Re: [PATCH v7 037/102] KVM: x86/mmu: Track shadow MMIO value/mask on a per-VM basis

Kai Huang <kai.huang@xxxxxxxxx> · Wed, 06 Jul 2022 02:06:27 +1200

On Mon, 2022-06-27 at 14:53 -0700, isaku.yamahata@xxxxxxxxx wrote:
> From: Sean Christopherson <sean.j.christopherson@xxxxxxxxx>
> 
> TDX will use a different shadow PTE entry value for MMIO from VMX.  Add
> members to kvm_arch and track value for MMIO per-VM instead of global
> variables.  By using the per-VM EPT entry value for MMIO, the existing VMX
> logic is kept working.
> 
> In the case of VMX VM case, the EPT entry for MMIO is non-present PTE
> (present bit cleared) without backing guest physical address (on EPT
> violation, KVM searches backing guest memory and it finds there is no
> backing guest page.) or the value to trigger EPT misconfiguration.  Once
> MMIO is triggered on the EPT entry, the EPT entry is updated to trigger EPT
> misconfiguration for the future MMIO on the same GPA.  It allows KVM to
> understand the memory access is for MMIO without searching backing guest
> pages.). And then KVM parses guest instruction to figure out
> address/value/width for MMIO.
> 
> In the case of the guest TD, the guest memory is protected so that VMM
> can't parse guest instruction to understand the value and access width for
> MMIO.  Instead, VMM sets up (Shared) EPT to trigger #VE by clearing
> the VE-suppress bit.  When the guest TD issues MMIO, #VE is injected.  Guest VE
> handler converts MMIO access into MMIO hypercall to pass
> address/value/width for MMIO to VMM. (or directly paravirtualize MMIO into
> hypercall.)  Then VMM can handle the MMIO hypercall without parsing guest
> instructions.

To me only first paragraph is needed.  It already describes _why_ we need this
patch and _how_ you are going to implement.  
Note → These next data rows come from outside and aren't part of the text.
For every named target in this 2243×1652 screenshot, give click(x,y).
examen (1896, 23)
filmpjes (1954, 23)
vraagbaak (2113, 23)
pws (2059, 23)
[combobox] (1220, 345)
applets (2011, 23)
The last two paragraphs only elaborate the _why_ in the first paragraph, but
they does not say this patch will do more.  And they have been explained in
previous patches so looks they are not mandatory here.

> 
> Signed-off-by: Sean Christopherson <sean.j.christopherson@xxxxxxxxx>
> Signed-off-by: Isaku Yamahata <isaku.yamahata@xxxxxxxxx>
> ---
>  arch/x86/include/asm/kvm_host.h |  4 ++++
>  arch/x86/include/asm/vmx.h      |  1 +
>  arch/x86/kvm/mmu.h              |  4 +++-
>  arch/x86/kvm/mmu/mmu.c          | 20 ++++++++++++----
>  arch/x86/kvm/mmu/paging_tmpl.h  |  2 +-
>  arch/x86/kvm/mmu/spte.c         | 41 +++++++++++++++------------------
>  arch/x86/kvm/mmu/spte.h         | 11 ++++-----
>  arch/x86/kvm/mmu/tdp_mmu.c      |  6 ++---
>  arch/x86/kvm/svm/svm.c          |  2 +-
>  arch/x86/kvm/vmx/vmx.c          |  8 +++++++
>  10 files changed, 59 insertions(+), 40 deletions(-)
> 
> diff --git a/arch/x86/include/asm/kvm_host.h b/arch/x86/include/asm/kvm_host.h
> index 2c47aab72a1b..39215daa8576 100644
> --- a/arch/x86/include/asm/kvm_host.h
> +++ b/arch/x86/include/asm/kvm_host.h
> @@ -1161,6 +1161,10 @@ struct kvm_arch {
>  	 */
>  	spinlock_t mmu_unsync_pages_lock;
>  
> +	bool enable_mmio_caching;
> +	u64 shadow_mmio_value;
> +	u64 shadow_mmio_mask;
> +
>  	struct list_head assigned_dev_head;
>  	struct iommu_domain *iommu_domain;
>  	bool iommu_noncoherent;
> diff --git a/arch/x86/include/asm/vmx.h b/arch/x86/include/asm/vmx.h
> index c371ef695fcc..6231ef005a50 100644
> --- a/arch/x86/include/asm/vmx.h
> +++ b/arch/x86/include/asm/vmx.h
> @@ -511,6 +511,7 @@ enum vmcs_field {
>  #define VMX_EPT_IPAT_BIT    			(1ull << 6)
>  #define VMX_EPT_ACCESS_BIT			(1ull << 8)
>  #define VMX_EPT_DIRTY_BIT			(1ull << 9)
> +#define VMX_EPT_SUPPRESS_VE_BIT			(1ull << 63)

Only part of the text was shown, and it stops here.